━━━ Listed records ━━━

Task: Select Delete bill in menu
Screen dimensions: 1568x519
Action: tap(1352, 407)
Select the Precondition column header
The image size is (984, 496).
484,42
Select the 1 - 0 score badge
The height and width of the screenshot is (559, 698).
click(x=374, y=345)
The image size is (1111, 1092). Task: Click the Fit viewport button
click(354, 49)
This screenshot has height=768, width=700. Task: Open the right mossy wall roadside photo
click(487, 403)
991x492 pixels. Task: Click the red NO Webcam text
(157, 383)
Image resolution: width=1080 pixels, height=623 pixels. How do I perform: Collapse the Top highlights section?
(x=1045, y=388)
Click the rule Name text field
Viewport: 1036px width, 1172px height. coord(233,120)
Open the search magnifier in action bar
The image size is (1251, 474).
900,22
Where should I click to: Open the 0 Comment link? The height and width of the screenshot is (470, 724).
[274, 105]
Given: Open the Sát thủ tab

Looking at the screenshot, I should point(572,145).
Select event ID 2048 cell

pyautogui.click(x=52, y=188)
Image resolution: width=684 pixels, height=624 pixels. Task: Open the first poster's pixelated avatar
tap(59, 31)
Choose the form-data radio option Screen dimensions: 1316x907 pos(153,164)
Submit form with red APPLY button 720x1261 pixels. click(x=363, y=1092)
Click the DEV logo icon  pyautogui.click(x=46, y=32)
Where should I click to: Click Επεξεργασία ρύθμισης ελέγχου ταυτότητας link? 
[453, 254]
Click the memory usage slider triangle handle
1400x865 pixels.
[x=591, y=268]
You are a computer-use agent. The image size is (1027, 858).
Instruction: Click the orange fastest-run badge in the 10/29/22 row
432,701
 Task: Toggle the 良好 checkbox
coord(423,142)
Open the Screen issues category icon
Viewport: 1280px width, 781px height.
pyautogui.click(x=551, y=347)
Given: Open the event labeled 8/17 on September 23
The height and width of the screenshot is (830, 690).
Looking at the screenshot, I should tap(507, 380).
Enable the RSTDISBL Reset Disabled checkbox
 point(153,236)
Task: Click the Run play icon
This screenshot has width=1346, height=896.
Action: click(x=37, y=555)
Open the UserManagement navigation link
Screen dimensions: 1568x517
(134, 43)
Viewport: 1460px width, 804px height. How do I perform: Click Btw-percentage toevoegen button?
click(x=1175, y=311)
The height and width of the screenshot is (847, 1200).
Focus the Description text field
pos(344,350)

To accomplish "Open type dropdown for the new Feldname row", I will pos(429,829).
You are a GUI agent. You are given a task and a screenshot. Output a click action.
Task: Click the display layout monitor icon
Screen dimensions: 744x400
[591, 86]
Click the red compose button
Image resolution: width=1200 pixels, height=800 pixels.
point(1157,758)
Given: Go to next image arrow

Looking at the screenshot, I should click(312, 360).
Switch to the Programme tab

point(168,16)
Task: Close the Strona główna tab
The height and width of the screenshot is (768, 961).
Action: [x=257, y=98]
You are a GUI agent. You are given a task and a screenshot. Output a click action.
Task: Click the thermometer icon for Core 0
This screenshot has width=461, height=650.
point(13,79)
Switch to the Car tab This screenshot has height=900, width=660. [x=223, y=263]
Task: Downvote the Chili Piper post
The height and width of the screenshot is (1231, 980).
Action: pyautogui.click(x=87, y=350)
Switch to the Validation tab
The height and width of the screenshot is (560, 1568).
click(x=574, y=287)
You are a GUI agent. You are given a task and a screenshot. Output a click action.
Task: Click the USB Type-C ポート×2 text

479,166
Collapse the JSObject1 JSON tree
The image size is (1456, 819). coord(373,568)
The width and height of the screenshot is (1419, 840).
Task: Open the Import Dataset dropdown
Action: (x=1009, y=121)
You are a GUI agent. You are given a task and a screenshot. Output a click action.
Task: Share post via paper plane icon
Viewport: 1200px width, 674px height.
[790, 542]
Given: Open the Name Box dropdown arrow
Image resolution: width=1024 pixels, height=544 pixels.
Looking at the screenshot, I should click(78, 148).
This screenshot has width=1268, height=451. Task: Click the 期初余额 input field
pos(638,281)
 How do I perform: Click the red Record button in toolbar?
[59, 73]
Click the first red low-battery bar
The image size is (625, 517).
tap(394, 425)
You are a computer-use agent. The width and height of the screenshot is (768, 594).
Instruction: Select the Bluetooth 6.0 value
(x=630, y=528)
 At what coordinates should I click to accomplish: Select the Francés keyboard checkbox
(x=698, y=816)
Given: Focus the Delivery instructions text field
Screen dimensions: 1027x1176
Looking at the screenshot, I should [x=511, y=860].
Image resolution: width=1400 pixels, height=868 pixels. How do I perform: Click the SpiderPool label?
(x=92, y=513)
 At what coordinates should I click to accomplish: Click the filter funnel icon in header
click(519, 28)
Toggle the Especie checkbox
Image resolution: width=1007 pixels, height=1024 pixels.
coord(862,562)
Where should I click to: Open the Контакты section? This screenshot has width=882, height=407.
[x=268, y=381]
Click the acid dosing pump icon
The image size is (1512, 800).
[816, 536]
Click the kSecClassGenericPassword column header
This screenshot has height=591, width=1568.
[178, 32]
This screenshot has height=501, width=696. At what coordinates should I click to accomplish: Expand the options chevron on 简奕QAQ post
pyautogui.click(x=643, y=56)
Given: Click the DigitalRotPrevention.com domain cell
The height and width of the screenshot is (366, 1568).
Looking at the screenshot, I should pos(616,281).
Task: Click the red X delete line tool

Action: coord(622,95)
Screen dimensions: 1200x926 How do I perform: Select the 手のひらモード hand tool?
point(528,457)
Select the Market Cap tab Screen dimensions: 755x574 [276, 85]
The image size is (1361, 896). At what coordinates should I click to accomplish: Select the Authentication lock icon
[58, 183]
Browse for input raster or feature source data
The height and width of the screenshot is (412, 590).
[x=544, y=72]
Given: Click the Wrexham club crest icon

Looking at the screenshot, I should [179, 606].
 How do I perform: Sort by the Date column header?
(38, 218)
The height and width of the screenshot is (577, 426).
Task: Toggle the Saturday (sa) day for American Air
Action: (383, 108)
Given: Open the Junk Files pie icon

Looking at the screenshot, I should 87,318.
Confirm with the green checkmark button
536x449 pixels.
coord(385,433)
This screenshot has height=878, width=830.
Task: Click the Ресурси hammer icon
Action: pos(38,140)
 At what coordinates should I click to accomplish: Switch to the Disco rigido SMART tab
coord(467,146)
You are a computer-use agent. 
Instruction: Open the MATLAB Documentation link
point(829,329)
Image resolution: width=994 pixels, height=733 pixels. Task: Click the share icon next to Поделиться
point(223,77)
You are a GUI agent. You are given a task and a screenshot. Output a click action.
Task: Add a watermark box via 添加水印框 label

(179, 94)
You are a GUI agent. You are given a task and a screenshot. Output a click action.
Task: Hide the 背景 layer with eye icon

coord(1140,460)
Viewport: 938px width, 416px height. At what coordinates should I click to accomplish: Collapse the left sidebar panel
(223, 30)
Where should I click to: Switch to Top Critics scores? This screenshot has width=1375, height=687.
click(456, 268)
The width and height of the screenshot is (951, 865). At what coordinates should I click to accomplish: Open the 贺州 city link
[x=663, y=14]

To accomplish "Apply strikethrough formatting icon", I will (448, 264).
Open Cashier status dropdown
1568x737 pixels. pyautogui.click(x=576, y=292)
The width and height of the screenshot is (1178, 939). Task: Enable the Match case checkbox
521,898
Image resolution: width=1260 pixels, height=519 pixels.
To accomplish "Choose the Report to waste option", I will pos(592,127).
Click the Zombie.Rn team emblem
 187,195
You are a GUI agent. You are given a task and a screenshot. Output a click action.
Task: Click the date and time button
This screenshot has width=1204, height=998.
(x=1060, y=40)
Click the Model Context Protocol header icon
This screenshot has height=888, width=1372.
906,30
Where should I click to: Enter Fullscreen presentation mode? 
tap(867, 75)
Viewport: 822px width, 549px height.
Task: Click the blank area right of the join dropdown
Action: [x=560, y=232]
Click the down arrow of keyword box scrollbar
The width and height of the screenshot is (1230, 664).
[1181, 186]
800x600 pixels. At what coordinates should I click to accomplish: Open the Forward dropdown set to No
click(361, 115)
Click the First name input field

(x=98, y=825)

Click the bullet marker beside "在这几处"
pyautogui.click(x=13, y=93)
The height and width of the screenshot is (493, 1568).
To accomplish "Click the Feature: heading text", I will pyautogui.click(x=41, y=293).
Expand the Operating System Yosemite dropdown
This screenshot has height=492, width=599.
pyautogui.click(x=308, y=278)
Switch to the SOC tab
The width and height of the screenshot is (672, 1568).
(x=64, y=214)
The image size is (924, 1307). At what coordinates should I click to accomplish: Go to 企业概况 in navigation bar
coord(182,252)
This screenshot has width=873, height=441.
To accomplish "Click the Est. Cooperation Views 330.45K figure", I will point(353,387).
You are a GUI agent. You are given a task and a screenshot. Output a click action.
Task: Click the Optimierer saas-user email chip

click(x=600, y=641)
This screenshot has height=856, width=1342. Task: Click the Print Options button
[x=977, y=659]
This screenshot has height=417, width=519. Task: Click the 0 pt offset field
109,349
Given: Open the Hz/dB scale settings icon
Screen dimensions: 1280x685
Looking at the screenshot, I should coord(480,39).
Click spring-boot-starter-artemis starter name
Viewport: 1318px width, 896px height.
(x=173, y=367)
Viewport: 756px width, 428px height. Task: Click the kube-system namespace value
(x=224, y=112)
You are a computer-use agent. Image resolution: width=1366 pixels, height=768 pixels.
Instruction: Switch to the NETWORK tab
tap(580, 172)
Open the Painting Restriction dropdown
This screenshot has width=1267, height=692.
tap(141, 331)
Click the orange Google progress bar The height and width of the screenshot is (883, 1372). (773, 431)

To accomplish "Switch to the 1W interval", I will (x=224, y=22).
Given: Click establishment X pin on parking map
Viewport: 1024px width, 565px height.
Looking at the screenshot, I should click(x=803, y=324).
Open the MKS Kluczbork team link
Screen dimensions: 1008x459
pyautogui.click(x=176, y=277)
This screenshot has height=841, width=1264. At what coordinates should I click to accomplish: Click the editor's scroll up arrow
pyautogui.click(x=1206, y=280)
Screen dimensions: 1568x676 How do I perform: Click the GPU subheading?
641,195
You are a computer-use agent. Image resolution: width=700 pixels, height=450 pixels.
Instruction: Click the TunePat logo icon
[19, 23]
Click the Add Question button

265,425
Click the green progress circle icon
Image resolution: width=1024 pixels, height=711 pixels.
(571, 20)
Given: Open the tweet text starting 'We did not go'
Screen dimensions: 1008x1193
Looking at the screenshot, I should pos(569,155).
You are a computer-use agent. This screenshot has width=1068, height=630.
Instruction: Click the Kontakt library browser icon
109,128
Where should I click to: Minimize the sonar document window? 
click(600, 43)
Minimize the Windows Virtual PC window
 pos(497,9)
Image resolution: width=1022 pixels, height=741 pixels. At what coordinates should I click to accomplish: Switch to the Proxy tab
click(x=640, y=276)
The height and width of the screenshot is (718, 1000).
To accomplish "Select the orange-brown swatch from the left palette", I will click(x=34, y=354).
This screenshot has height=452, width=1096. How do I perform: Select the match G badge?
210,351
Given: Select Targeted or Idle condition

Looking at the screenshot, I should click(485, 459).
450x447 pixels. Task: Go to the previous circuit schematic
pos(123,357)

━━━

# What you have to do
Report how many lines of the preceding records include "Choose". Output the number only.

# Result of the exercise
2